Directions ->
(a) In the forum thread about betta food, how many male bettas does anasfire23 say they keep?
(b) Reproduce the betta-food thread's wording from "my betta is" up to and including "could feed it?".

BEGIN Passage given

# food



## kbjunior8 (Sep 3, 2007)

my betta is spitting out the food like 10 seconds after he eats it. The food is a month and a half old it is red flakes and the box for it has a whole so i dunno if the food is bad now. My betta dosent eat pellets. Should i feed it peas?Are there any more homemade stuff i could feed it?


----------



## Damon (Jan 18, 2005)

Try another type of fishfood. Variety is the key.


----------



## kbjunior8 (Sep 3, 2007)

i tried 2 im planning to get food tomorrow but for today im just wondering any homemade foods


----------



## anasfire23 (Jan 19, 2005)

I have a LFS near me that sells live blackworm and blood worm as well as has a big tank with daphnia and brine shrimp living in it so in the past I've just gotten a fish bag full of each, mixed it all together, drained it until there is only a little moisture left and frozen it into cubes and my fish go berserk over it! Even the fussiest of fish can find something in that mix that they will like. I actually haven't done that mix in about a year though so now I just buy a commercial Betta Pellet and a pack of frozen Brine Shrimp and feed pellets/flakes in the morning and brine shrimp at night. Once a week I'll cook and shell a few peas and give that to my Bettas also...did that the other night and our new HM male (Shinji) from Thailand went nutso over it, looked like he was going to tear his head off the way he was ripping through the pea! As Damon said, variety is the key..it's like if we had to eat rice or potato 24/7 we'd get sick of it too wouldn't we? if I were you I'd go out and see if you can get some frozen brine or daphnia and shave a little off the block for him once a day, a pack of the frozen stuff will last ages with only one Betta... I have 6 males and 3 females here plus 2 community tanks so I go through it pretty fast!


----------



## kbjunior8 (Sep 3, 2007)

wow thx for the advice guyz btw good logic i know what you mean now and i will try


----------

END Passage given
BEGIN Dataset content

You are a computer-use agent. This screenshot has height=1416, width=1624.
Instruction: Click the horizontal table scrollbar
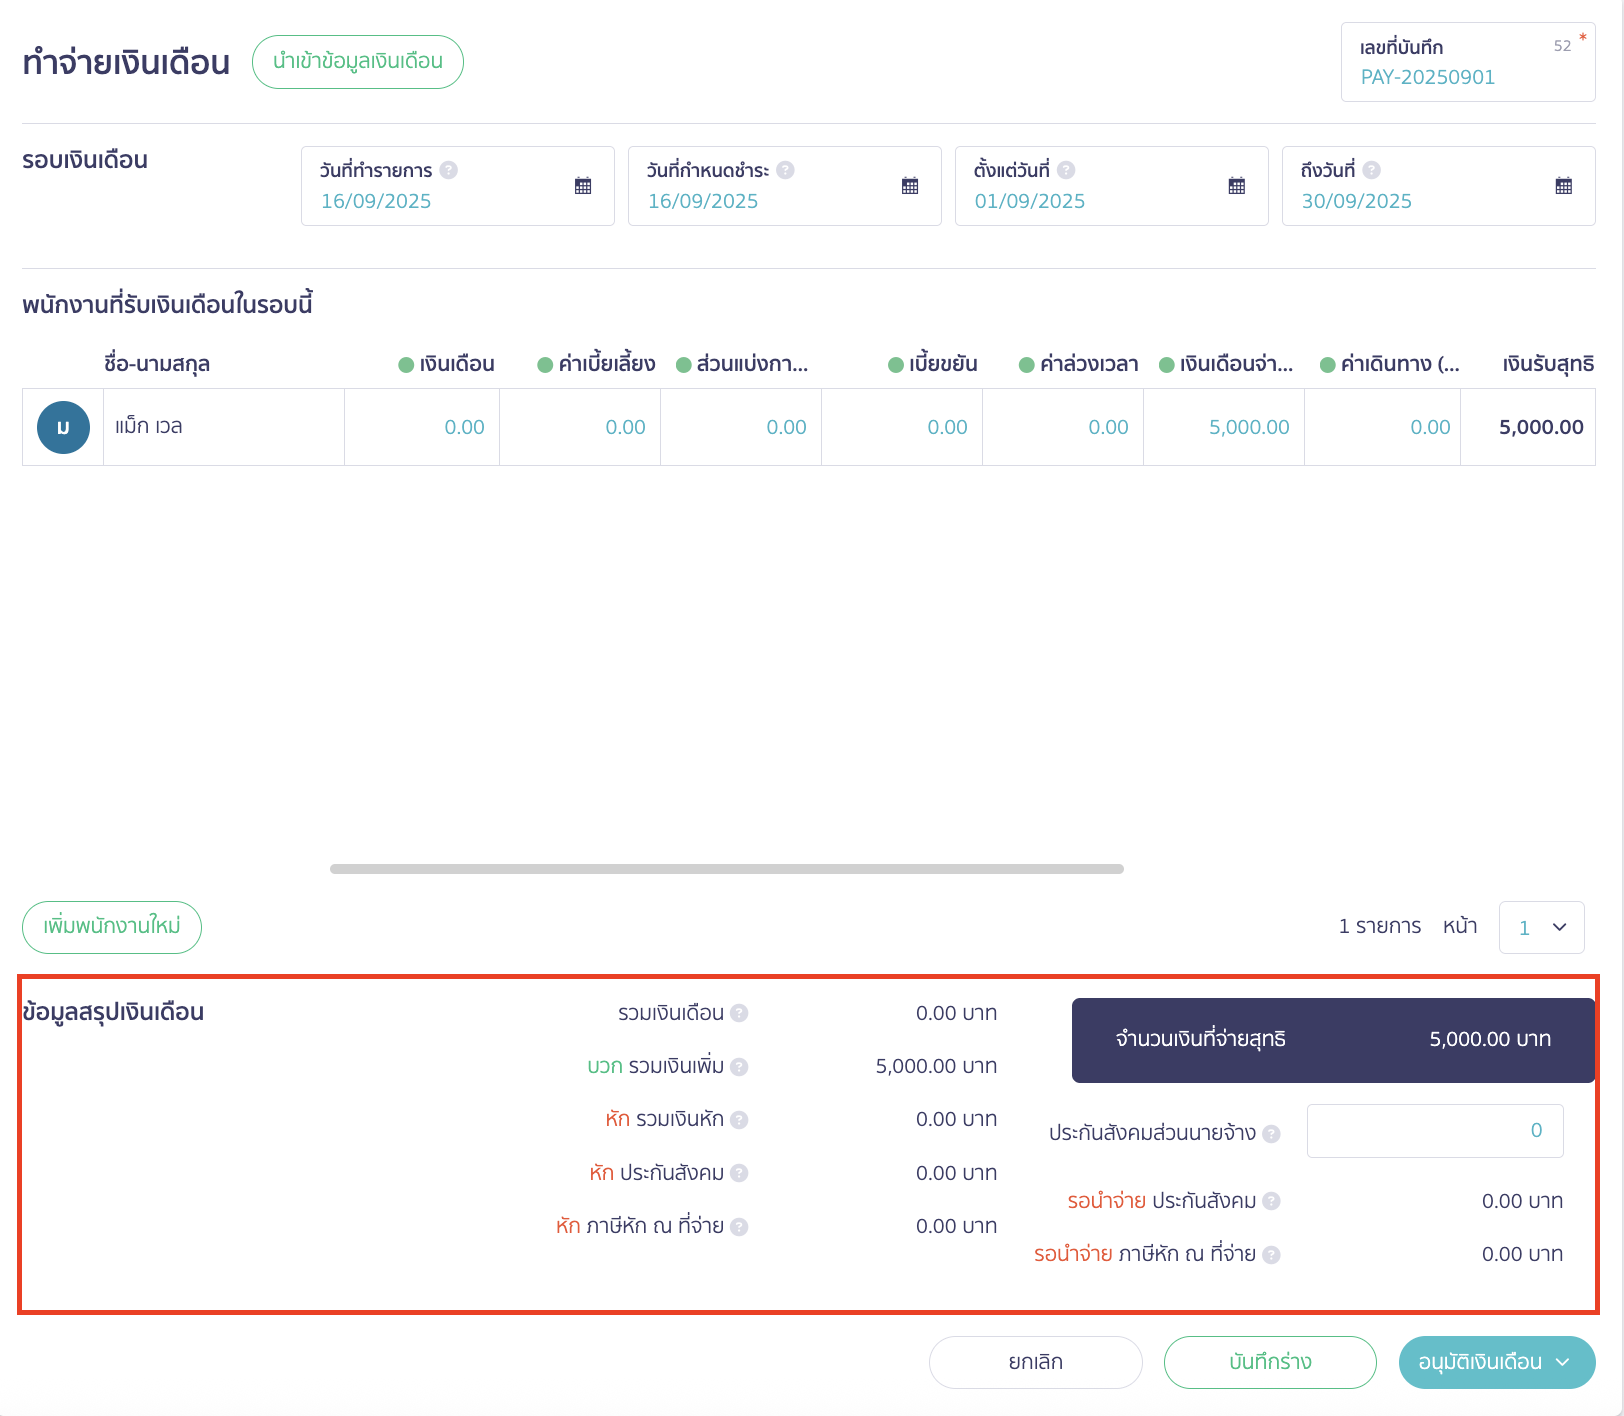tap(726, 869)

END Dataset content

Answer list ->
(a) Six.

(b)
my betta is spitting out the food like 10 seconds after he eats it. The food is a month and a half old it is red flakes and the box for it has a whole so i dunno if the food is bad now. My betta dosent eat pellets. Should i feed it peas?Are there any more homemade stuff i could feed it?